WORK TO COMPLETE:
Please retype the entries below exactly, only from their first line through the line containing "Open the Installed programs module", leaving every picture out.

---+---

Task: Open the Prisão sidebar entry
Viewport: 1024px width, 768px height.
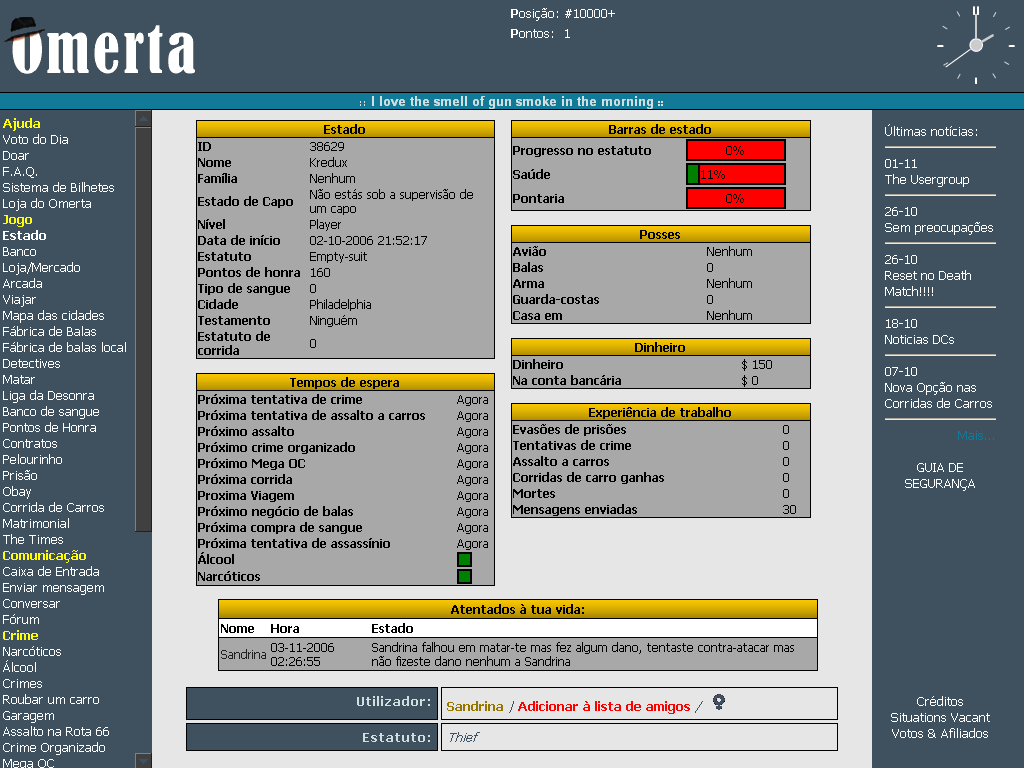Action: click(19, 476)
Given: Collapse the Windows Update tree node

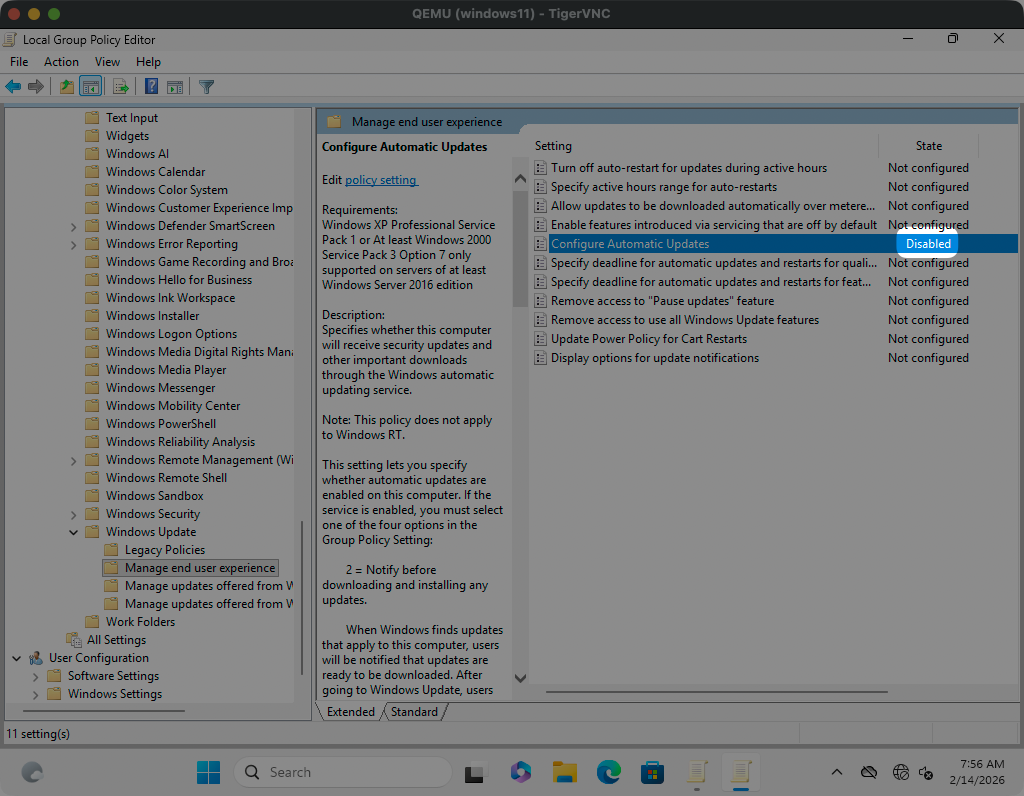Looking at the screenshot, I should (x=73, y=532).
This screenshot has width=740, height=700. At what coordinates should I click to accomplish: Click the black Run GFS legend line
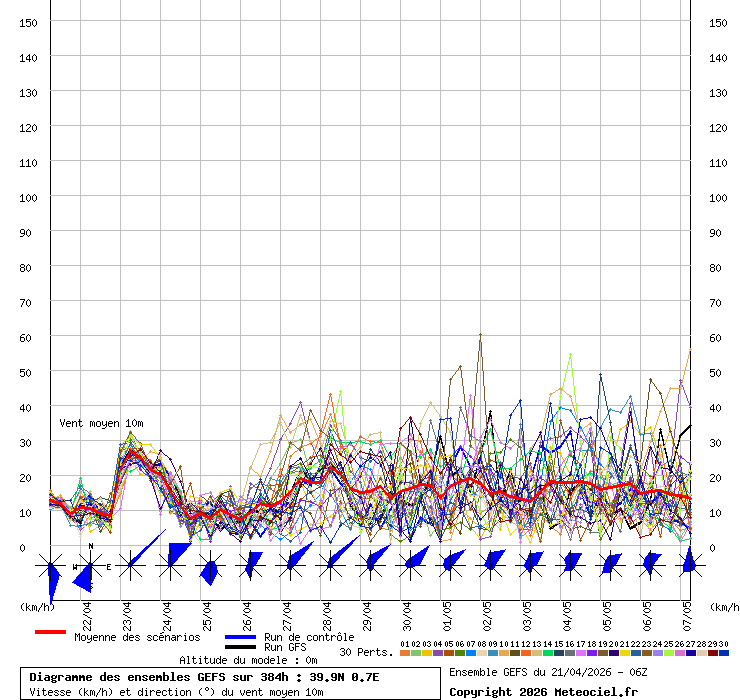pyautogui.click(x=240, y=647)
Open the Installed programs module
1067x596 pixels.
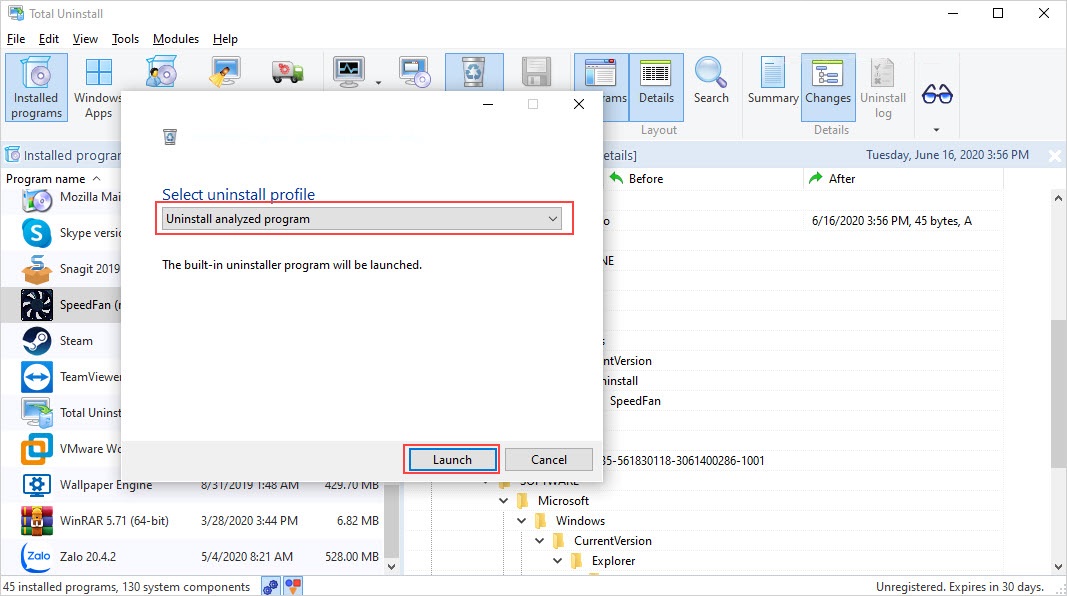(x=37, y=87)
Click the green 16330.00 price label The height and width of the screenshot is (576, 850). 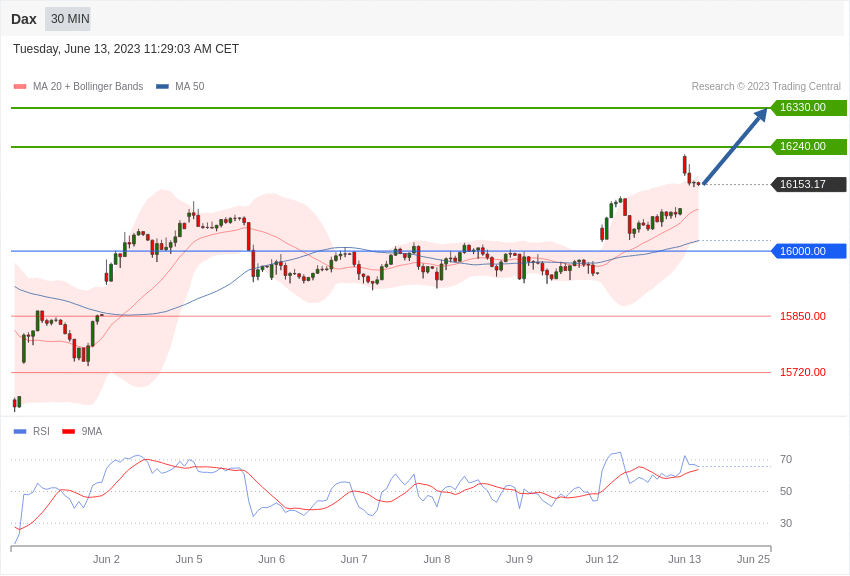(x=809, y=108)
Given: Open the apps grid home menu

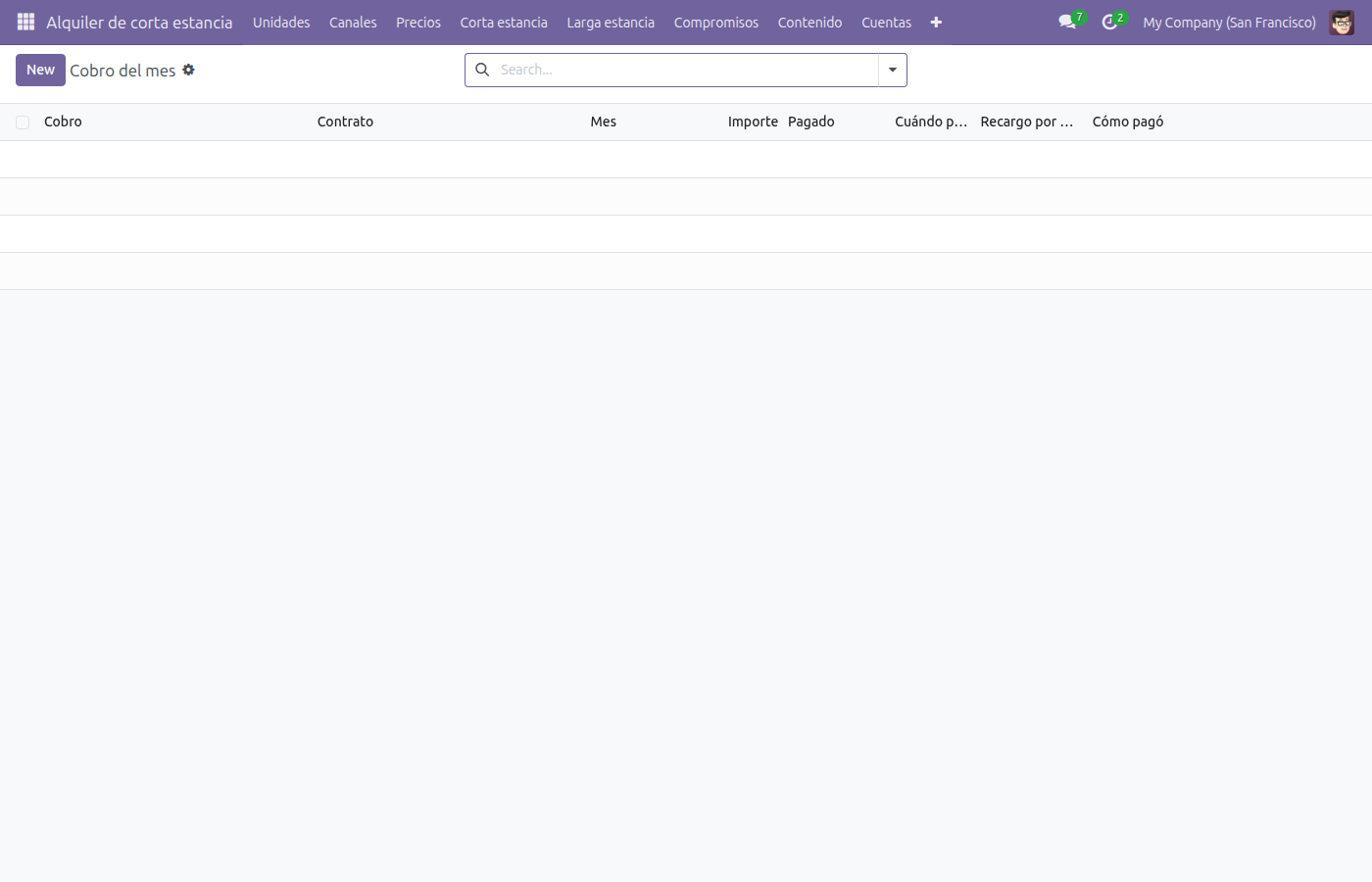Looking at the screenshot, I should pyautogui.click(x=25, y=22).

---+---

WRITTEN RESPONSE:
Task: Open the Prisão sidebar entry
Viewport: 1024px width, 768px height.
Action: click(19, 476)
Given: Collapse the Windows Update tree node

Looking at the screenshot, I should (x=73, y=532).
This screenshot has width=740, height=700. At what coordinates should I click to accomplish: Click the black Run GFS legend line
pyautogui.click(x=240, y=647)
Open the Installed programs module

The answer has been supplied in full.